1. Students need to understand math conceptually. They need to make sense of problems, be able to explain why the processes and procedures they use are correct, solve problems in and out of context and apply concepts in novel situations.

2. Successful inquiry-based instruction (coupled with appropriate practice) leads to greater conceptual understanding and a productive mindset around mathematics.

3. Inquiry-based instruction often fails for many students due to insufficient background knowledge, imperfect facilitation, or a lack of a desire to learn the material.

I believe in direct instruction. I believe that, under certain conditions, telling students . There’s a reason teachers don’t pretend in any other discipline that all necessary knowledge can be discovered if only we structure an ideal inquiry environment and inspire students to want to learn. This is not to say that direct instruction is ideal for every lesson, or every moment of any lesson, and in particular I’m pretty put off by teaching that looks like this, but I don’t shy away from telling my students key information when I feel they are engaged, the material is appropriately motivated, and they will have a chance to apply it independently and in novel contexts right away.

The classroom I believe in (and my classroom is moving in that direction, but is far from there) is one where students are inspired to answer mathematical questions every day through perplexing tasks (whether or not they come from the real world), and then find them the tools they need to answer those questions. This often means motivating a new topic through a rigorous task, leading to direct instruction on the topic, some combination of guided practice, partner work, and whole-class problem solving/analysis, and independent practice for students to stamp their understanding. It also often means using inquiry to allow students to talk about math, explore new topics, and construct their own understanding. One is not inherently more valuable than the other.
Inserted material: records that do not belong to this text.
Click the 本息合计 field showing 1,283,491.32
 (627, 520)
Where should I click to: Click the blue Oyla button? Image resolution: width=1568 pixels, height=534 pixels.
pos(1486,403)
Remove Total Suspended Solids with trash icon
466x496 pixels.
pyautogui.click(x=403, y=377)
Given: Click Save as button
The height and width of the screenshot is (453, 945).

Either way, I believe that the most valuable mathematics comes from students wanting to answer problems that require them to make sense of both mathematics and the world around them, and to pause and think about the mathematical concepts that they are applying.

Anyway, while I’ve spilled lots of digital ink on the idea of problem design here, and in particular thought a lot about the value of a taxonomy and language of problem design, I think it can be effectively distilled into two key ideas that channel the Standards for Mathematical Practice:

1. Great problems give students reason to pause, be thoughtful about mathematics, and consider their solution path.

2. Great problems provoke solution paths that are divergent and different from conventional procedures applied to the concept.

These are imperfect, but the more I write about problem design the more I see these two ideas at the center of problems that promote high-quality mathematical thinking.